Okay, first of all, I'm not very good at maths, so I will have to talk in programmer terms here. I have the following issue:
A small rocket is moving in space, and I want it to move to and stay at a location in space, similar to a quadcopter.
No as far as I see it, I have the following variables to consider:
- Location
- Target Location
- Rotation / thrust vector
- Maximum thrust
- Gravity
- time delta

I want my function to output the thrust multiplier (0-1) and the change in rotation OR the optimal heading.

I do NOT have information about:
- How quickly I can change the rotation of the craft

I can omit the following:
- How quickly thrust changes. It changes instantly.
- Air resistance

Now, I'm aware that I can not expect a perfect calculation since I will have to approximate how rotational impulses will affect the craft, but I would like to have a good approximation. I can get a relatively good approximation for the altitude, but horizontal movement is giving me a headache.

 

[Danger]

Hi, Pixartist.
I can't get into any specifics about it, but it would be nice to know whether you mean the exact same spot in space, or the exact same spot relative to another craft, or the exact same spot over a planet, or... well, you get it. If you mean the same spot in space, I don't believe that it can be done because space itself is dragged along in gravitational fields. For a ship-to-ship meeting, you have to match orbits or flightpaths with it. In the case of a planet, you need to achieve geosynchronous orbit.
Good luck with it. Someone else will have to take it from here.

 

[pixartist]

I'm sorry, I mean a simple Newtonian space.

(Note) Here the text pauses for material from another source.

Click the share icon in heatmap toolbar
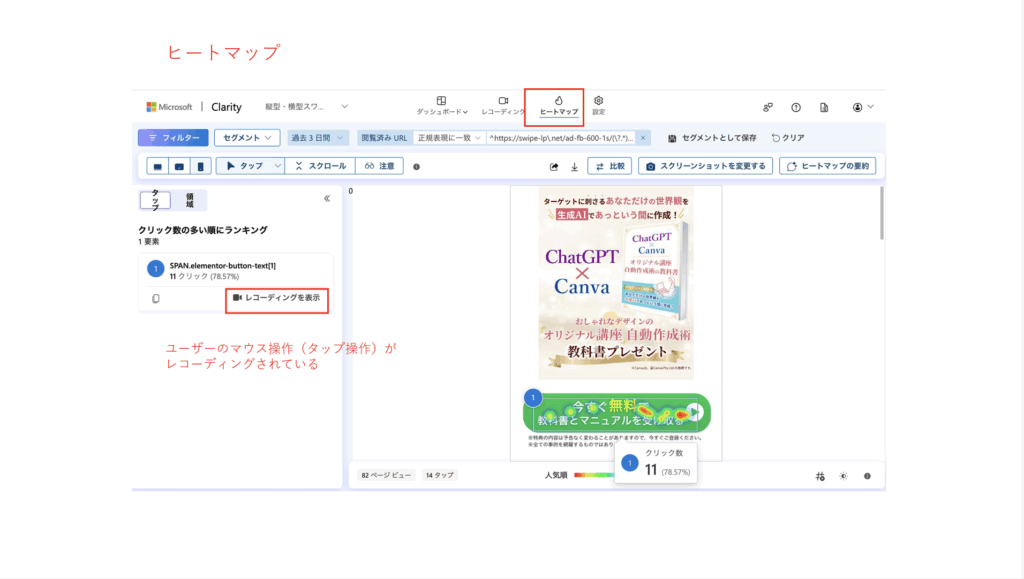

Locations are simple 3D-Vectors and are fixed above the surface.

For example target could be 100,100,0 meaning 100 meters right, 100 meters high and 0 meters back in space relative from the location the craft started (or whatever, the coordinate system is fixed anyway)

 

[Danger]

target could be 100,100,0 meaning 100 meters right, 100 meters high and 0 meters back in space relative from the location the craft

So if I've got this straight, that would be a spot approximately 142.5 metres away at a 45° angle upward from the starboard bow?
I still can't help with the answer for you, but I'm trying to make sure that I understand the question just out of curiosity.
Oh, geez... I just realized that I never mentioned some of the other things that you need to consider. For instance, the mass for power requirements, and the distribution of that mass relative to the thrusters (to figure out leverage factors for rotation). That's all a little confusing, though, since you specified instantaneous change. That's not physically possible no matter what formulae you try to apply.

 

[Lsos]

Fixed relative to what? The earth? Sun? Galaxy? The problem is nothing is really "fixed" in space.

Whatever it is you mean, in space it's not so easy to have something be "fixed", because every body in space interacts gravitationally with every other body. Close to the earth, the Earth obviously has the greatest influence. Whatever produces the greatest local gravity, you WILL eventually crash into it if you attempt to be "fixed" above it. If you want to avoid crashing into it, you have to get into a stable orbit (but that's requires movement) or you will have to continually fire your thrusters (but that requires fuel).